ChatGPT can cut review times for clinical trial eligibility
Manual screening of patient records for inclusion in clinical trials is a costly and inefficient process, and there have been high hopes that it could be sped up with the use of AI.
In a new study, the large-language model (LLM) ChatGPT was able to reduce the time needed to review whether a patient is suitable for a clinical trial and delivered big reductions – from an average of around 40 minutes per record to just over a minute in some cases.
However, the researchers behind the work say the LLMs still need to be backed up by manual chart reviews as they "have difficulties identifying patients who meet all eligibility criteria."
The team from UT Southwestern Medical Centre in the US used ChatGPT versions 3.5 and 4.0 to look at 35 patients already enrolled into a phase 2 cancer trial, as well as a random sample of 39 ineligible patients, and compared how well the LLMs stood up compared to clinical research staff.

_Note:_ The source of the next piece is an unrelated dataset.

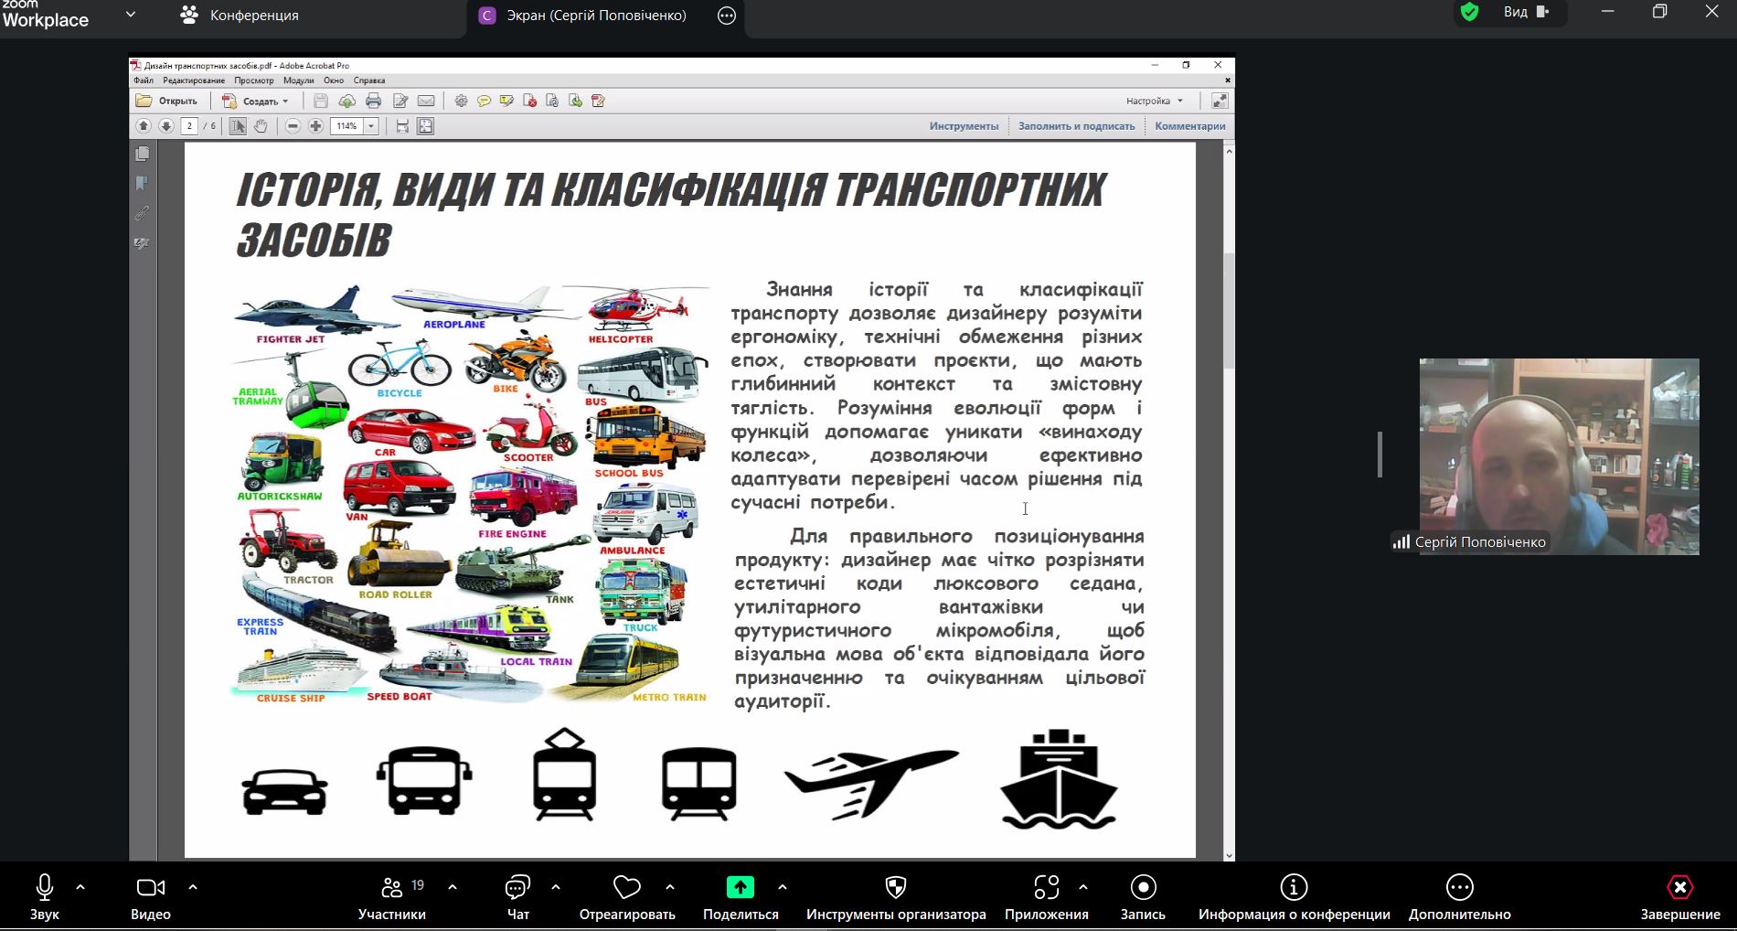Switch to the Конференция tab
Screen dimensions: 1737x931
click(240, 16)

GPT-4 was more accurate than GPT-3.5, though slightly slower and more expensive, according to the researchers, who were led by Dr Mike Dohopolski. Screening times ranged from 1.4 to 3.0 minutes per patient with ChatGPT 3.5, at a cost of 0.02 to $0.03 each, while for ChatGPT 4.0 the ranges were 7.9 to 12.4 minutes and $0.15 to $0.27, respectively.
"LLMs like GPT-4 can help screen patients for clinical trials, especially when using flexible criteria,” said Dohopolski. "They’re not perfect, especially when all rules must be met, but they can save time and support human reviewers."

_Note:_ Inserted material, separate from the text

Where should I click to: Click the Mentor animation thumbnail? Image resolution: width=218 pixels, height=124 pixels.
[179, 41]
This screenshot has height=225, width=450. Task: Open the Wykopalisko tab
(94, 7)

That time saving could be significant, given that a recent study found that up to 20% of National Cancer Institute (NCI)-affiliated trials fail due to inadequate patient enrolment. This not only inflates costs and delays results, but also undermines their reliability in accurately assessing new treatments.
Part of the problem is that valuable patient information contained in electronic health records (EHRs) is often buried in unstructured text, such as doctors’ notes, which traditional machine learning software struggles to decipher, according to the authors of the paper, which is published in the journal Machine Learning: Health.
That means eligible patients may be overlooked because there simply isn’t enough capacity to review every case, they note. Using LLMs could help by flagging candidates for subsequent manual review.
The same research team have worked on a method that allows surgeons to adjust patients’ radiation therapy in real time whilst they are still on the table.
Using a deep learning system called GeoDL, the AI delivers precise 3D dose estimates from CT scans and treatment data in just 35 milliseconds. This could make adaptive radiotherapy faster and more efficient in real-world clinical settings.